The writer — a lifelong Philadelphian who wore Eagles gear without actually understanding how football works — credits her youngest son with flipping the switch. He picked up soccer at school, turned zealot fast, and dragged her to her first live match. She expected boredom. She found fireworks, drums, a stadium small enough to actually feel the game, and 90 minutes that held her attention start to finish. That was it. No going back.
What soccer gave her that other sports didn't
The comparison to other sports is telling. She's attended Super Bowls, celebrated an Eagles championship in the streets of Philadelphia, and still can't explain what a first down is. Baseball games are an exercise in finding excuses to leave early. Soccer, somehow, is different — the pace, the crowd culture, the clarity of the game itself.
That accessibility matters. Soccer's supporter culture — the organized chants, the drums, the scarves — creates an atmosphere that NFL and MLB stadiums rarely match outside of playoffs. It's part of why the sport converts people the way it does. You don't need to understand tactical systems to feel it.
Since that first DC United game, her family has toured stadiums across their travels, made pilgrimages to see Real Madrid at last summer's Club World Cup in Philadelphia, and her son now plays on a travel team several times a week. This isn't casual fandom. It's a lifestyle shift.
The 2026 World Cup problem
Now she wants in on the biggest version of all of it — the 2026 FIFA World Cup, hosted across the United States — and she's hitting the same wall as thousands of other fans. Multiple lottery entries. Several credit card presales. Nothing.
She's banking on resale prices dropping as the tournament approaches, though she admits the Taylor Swift Eras Tour — which she did successfully crack for her daughter — didn't follow that pattern.
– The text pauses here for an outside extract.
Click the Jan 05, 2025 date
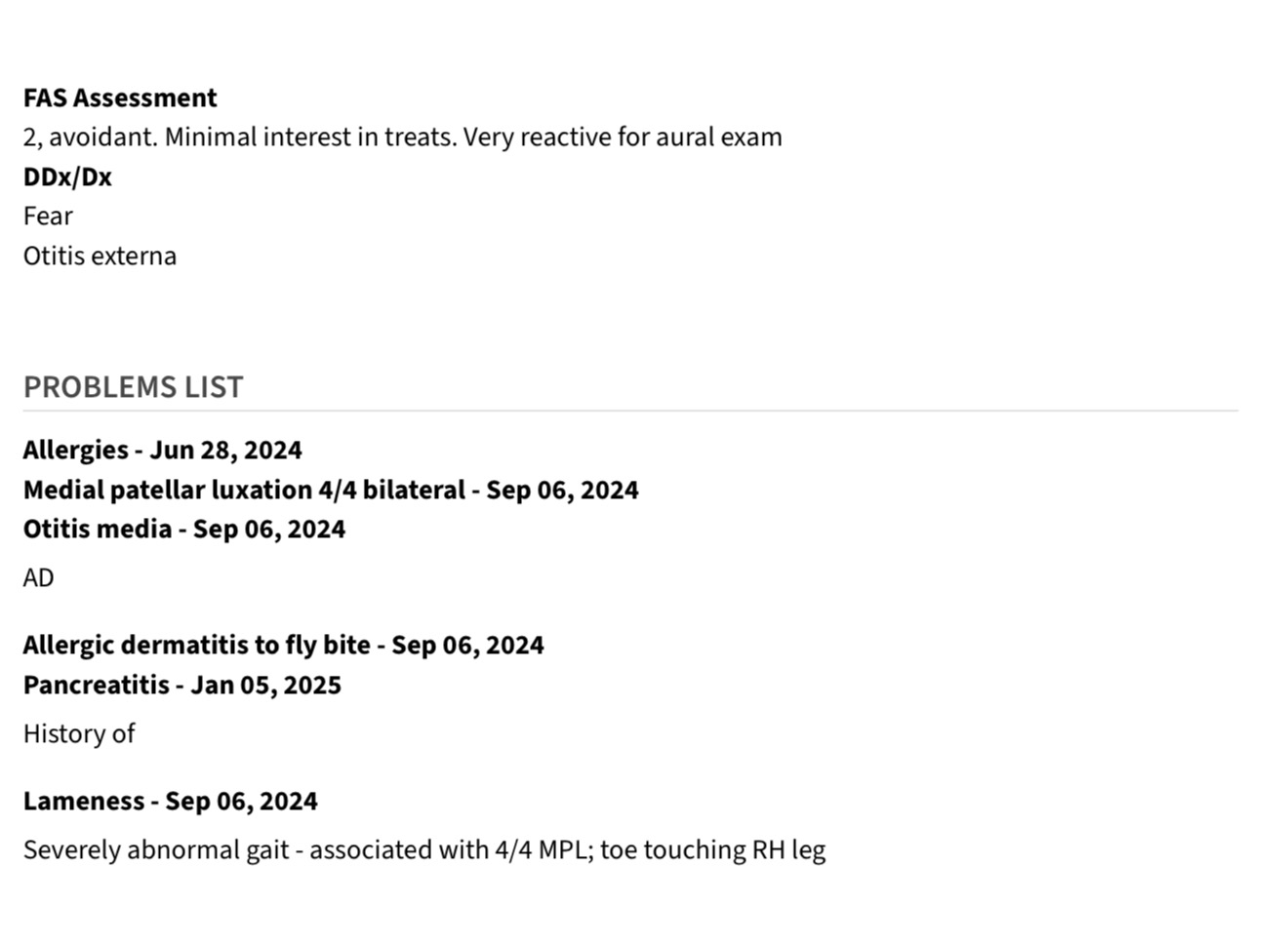 (x=265, y=686)
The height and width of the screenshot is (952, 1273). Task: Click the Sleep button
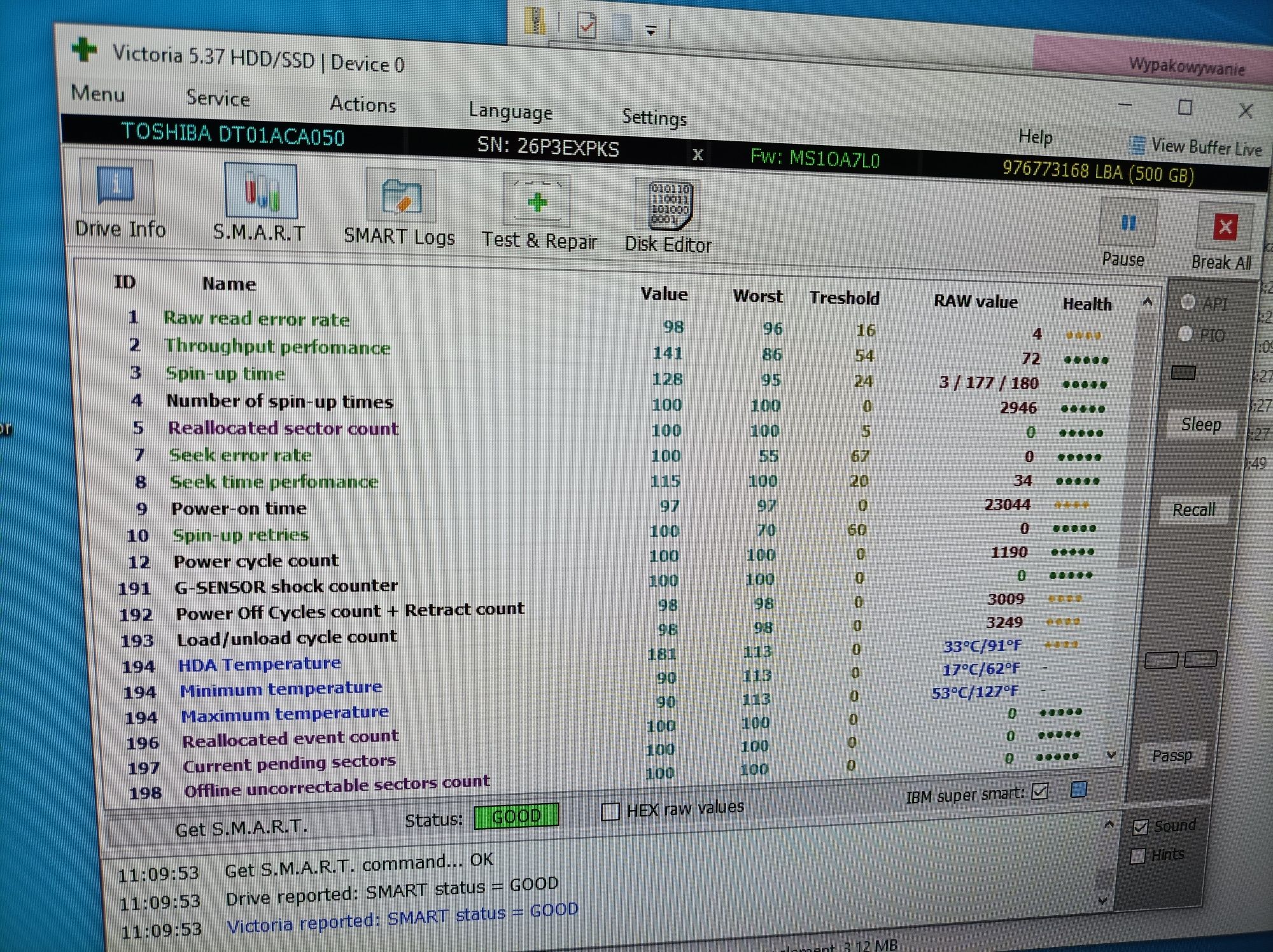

World Cup resale markets tend to be even more stubborn: a genuinely global event, finite seats, and buyers flying in from every continent willing to pay almost anything.
- The 2026 World Cup runs across 16 host cities in the US, Canada, and Mexico
- The United States is co-hosting for the first time since 1994
- Demand for tickets has vastly outpaced supply in every sales phase so far
If she can't get in, she's already planning watch parties and surrounding events — but she's clear that it won't be the same. It won't be. Watching on a screen outside a bar is a fine experience. It is not the same as being inside the stadium when a World Cup goal goes in.
Her son keeps reminding her she found a way to Taylor Swift. She'll find a way to this.